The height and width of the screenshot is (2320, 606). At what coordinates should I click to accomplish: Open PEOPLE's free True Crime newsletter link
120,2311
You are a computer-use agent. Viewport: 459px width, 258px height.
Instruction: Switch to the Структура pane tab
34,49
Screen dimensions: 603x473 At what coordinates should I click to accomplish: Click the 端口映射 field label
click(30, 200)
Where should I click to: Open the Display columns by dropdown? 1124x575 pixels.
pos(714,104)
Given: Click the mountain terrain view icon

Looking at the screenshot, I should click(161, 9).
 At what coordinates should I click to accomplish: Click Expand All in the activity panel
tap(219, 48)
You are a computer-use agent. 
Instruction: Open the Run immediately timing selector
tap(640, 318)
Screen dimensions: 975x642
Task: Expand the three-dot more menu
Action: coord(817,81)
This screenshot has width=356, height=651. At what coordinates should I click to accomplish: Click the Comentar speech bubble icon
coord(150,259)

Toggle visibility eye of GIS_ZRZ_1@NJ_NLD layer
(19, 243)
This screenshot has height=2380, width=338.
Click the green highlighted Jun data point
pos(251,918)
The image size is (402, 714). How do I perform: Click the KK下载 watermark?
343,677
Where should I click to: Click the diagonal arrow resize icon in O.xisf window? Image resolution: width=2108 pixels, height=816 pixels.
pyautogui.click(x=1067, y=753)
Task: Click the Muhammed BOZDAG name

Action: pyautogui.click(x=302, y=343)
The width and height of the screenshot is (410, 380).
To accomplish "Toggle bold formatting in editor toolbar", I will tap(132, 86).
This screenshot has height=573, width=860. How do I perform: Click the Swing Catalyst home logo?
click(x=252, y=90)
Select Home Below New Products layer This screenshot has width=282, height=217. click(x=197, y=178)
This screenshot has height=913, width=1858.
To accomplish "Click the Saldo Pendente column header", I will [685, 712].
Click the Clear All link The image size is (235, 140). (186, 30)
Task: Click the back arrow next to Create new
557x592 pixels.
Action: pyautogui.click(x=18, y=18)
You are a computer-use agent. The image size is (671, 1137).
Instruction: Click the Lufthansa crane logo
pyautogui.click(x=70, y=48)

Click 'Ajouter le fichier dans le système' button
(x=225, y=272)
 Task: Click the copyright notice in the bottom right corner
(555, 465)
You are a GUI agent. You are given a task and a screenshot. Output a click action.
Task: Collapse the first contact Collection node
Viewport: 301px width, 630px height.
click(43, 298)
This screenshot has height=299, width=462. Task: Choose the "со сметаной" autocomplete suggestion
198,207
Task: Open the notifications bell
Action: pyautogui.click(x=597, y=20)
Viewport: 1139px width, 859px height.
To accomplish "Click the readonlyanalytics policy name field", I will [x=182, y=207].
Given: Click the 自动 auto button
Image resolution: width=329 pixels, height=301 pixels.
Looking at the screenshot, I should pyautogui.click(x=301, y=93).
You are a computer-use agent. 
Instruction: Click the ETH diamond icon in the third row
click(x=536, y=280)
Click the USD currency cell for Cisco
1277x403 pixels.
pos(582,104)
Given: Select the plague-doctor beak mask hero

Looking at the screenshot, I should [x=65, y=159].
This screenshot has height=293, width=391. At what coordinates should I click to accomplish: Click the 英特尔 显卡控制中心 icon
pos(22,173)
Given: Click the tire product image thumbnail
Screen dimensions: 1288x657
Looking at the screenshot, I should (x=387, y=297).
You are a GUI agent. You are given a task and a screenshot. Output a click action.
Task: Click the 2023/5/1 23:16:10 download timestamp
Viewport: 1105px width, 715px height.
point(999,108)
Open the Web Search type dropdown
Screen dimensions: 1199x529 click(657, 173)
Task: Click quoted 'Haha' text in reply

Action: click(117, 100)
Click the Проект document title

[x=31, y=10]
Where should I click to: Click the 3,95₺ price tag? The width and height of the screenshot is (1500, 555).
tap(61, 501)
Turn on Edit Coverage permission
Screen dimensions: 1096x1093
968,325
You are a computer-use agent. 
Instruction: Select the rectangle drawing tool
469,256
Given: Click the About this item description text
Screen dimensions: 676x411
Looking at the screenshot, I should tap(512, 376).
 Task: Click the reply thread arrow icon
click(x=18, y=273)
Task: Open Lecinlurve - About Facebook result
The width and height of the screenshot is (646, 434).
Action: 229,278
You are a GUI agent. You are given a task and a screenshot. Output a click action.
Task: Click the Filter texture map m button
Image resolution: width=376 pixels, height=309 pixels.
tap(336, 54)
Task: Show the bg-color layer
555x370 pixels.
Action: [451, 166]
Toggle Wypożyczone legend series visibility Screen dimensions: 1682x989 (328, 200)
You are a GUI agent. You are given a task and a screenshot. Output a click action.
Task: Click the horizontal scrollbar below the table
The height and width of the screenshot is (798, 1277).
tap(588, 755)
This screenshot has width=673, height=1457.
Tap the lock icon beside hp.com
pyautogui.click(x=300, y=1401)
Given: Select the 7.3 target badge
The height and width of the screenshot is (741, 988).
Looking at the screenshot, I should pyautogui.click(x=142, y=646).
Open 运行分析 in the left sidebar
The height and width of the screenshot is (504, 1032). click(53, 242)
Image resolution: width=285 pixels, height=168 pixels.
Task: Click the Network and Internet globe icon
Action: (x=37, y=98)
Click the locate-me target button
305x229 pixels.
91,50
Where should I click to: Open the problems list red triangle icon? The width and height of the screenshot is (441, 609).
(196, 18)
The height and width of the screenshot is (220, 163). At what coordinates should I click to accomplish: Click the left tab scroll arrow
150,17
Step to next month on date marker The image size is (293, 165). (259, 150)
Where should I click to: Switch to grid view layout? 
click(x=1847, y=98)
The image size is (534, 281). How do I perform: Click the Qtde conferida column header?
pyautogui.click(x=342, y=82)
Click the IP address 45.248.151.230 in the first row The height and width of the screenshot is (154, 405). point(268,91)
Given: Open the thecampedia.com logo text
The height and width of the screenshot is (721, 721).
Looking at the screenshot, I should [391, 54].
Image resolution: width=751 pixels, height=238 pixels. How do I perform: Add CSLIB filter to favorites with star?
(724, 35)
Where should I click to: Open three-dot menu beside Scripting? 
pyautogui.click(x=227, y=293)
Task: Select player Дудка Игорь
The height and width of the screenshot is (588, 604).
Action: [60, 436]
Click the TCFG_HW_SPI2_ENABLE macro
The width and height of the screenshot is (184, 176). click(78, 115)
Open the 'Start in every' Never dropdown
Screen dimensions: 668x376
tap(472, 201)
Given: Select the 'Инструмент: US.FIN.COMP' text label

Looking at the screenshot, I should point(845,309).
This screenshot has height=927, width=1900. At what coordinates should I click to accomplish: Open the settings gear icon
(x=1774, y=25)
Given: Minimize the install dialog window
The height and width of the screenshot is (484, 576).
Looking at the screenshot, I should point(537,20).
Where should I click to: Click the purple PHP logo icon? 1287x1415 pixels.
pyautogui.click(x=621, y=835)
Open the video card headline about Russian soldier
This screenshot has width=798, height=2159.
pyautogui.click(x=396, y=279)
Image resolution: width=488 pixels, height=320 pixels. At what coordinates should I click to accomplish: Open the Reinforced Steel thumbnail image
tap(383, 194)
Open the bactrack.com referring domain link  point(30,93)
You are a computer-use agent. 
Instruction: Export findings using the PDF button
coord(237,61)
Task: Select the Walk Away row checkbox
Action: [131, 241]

····················

Each line of the records above, from the first through the one containing "This screenshot has height=2380, width=338.", is to be retyped exactly; no other line belongs.

The height and width of the screenshot is (2320, 606). At what coordinates should I click to accomplish: Open PEOPLE's free True Crime newsletter link
120,2311
You are a computer-use agent. Viewport: 459px width, 258px height.
Instruction: Switch to the Структура pane tab
34,49
Screen dimensions: 603x473 At what coordinates should I click to accomplish: Click the 端口映射 field label
click(30, 200)
Where should I click to: Open the Display columns by dropdown? 1124x575 pixels.
pos(714,104)
Given: Click the mountain terrain view icon

Looking at the screenshot, I should click(161, 9).
 At what coordinates should I click to accomplish: Click Expand All in the activity panel
tap(219, 48)
You are a computer-use agent. 
Instruction: Open the Run immediately timing selector
tap(640, 318)
Screen dimensions: 975x642
Task: Expand the three-dot more menu
Action: coord(817,81)
This screenshot has width=356, height=651. At what coordinates should I click to accomplish: Click the Comentar speech bubble icon
coord(150,259)

Toggle visibility eye of GIS_ZRZ_1@NJ_NLD layer
(19, 243)
This screenshot has height=2380, width=338.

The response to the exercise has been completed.